A country of 1.2 billion people certainly needs its heroes. The frustrated housewife in Trivandrum who was sick and tired of the road blockade by the opposition party workers that had laid siege to the Chief Minister's residence and let loose a verbal volley that had the party workers reeling and hiding behind our men in khaki and forced them to open the road for movement of the common man. An act that resulted in a leading industrialist awarding her Rs 5,00,000 as a reward but also made her the voice of the voiceless. The former Joint Commissioner from the Revenue Services who fought for the Right to Information Act, the massive underdog who took on the incumbent Chief Minister in Delhi and defeated her by a margin of over 25 thousand votes. An act that resulted in him becoming the brightest ray of hope in a country filled with cynicism and accustomed to decades of corruption, nepotism and abuse of power by those we elect. The man who most fans regard as the greatest cricketer of all time. But did his exploits off the field invite the admiration that his cricket career did? 

They certainly come in all shapes and sizes

Outside of his much publicized automotive misadventure, there are stories that never make it to the front pages of our national media and thus leave us with untainted and consequentially deluded perceptions of our icon. Few people know the story of how around a decade or so ago, the cricketer wanted to get one of his cars fitted with a top notch sound system and when the installer returned the car, the missus calmly told them that he should be proud that he was getting the opportunity to work for one of cricket's greatest batsmen and that he should not expect to be paid. After saying that he needed to be paid for the cost of the components and that he could give a discount on the installation charges he was also told his business would boom because he could boast about the fact that he had worked on the car of our nation's greatest sports star. Ticked off, the installer asked for the keys to the car so that he could remove the speakers if he was not going to get paid by the wife of our cricketer in question which is when she finally caved in and decided to pay up. 

After his much publicized retirement, the cricket maestro decided to apply for membership to a prestigious club next to his large bungalow in Bombay and despite the massive waiting period for people trying to become members (think small multiples of 10 years for an idea of how long) the club decided to go ahead and allow him to jump to the head of the line. As per their policy they sent him a letter informing him of the acceptance of his application and asked him to proceed with the payment of the membership fee (think small multiples of Rs 10 lacs / 1 million for an idea of how much) which is when our star batsman replies back to them stating that he has never paid for a club membership in his life and he being who he is was of the opinion that the club should waive off the joining fee. The elected representatives of the club then proceeded to unanimously cancel his application (much to my delight) and told him to take a hike. 

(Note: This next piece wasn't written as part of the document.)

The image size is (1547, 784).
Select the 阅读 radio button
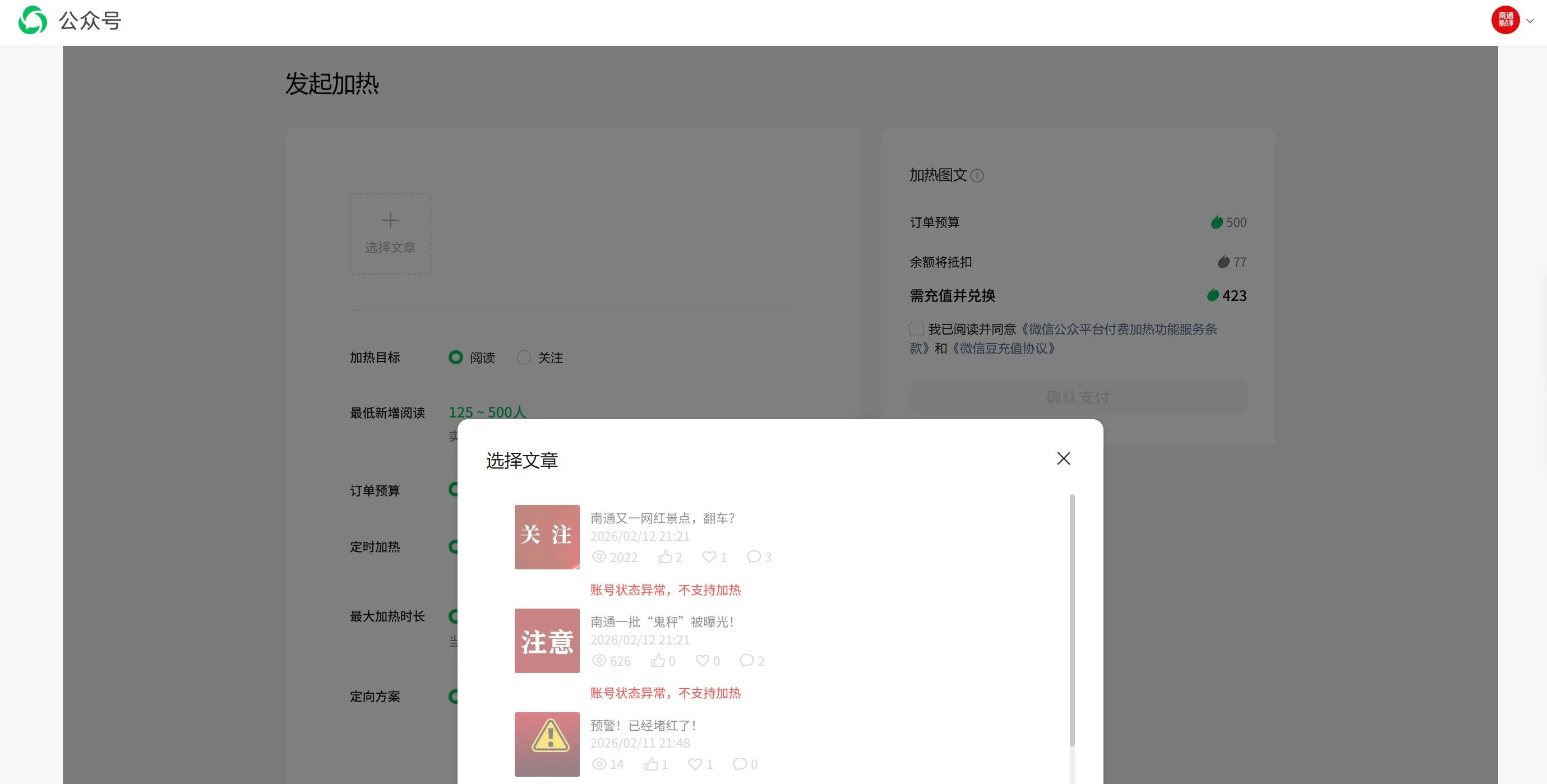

This ladies and gentlemen, is a man who by virtue of being the first really big name in Indian cricket (no offence to those greats who preceded him), helped changed the rules of sponsorship and ensured that sportspersons make a pretty penny from endorsements. This is the man who has inspired countless youngsters over the last few decades with his performances on the cricketing field. As part of the fabulous four of Indian batting, he was the hero the nation wanted. He was the hero the nation needed. Outside of the cricketing grounds and away from the spotlight, it’s a shame that he probably isn’t the hero that we thought he was.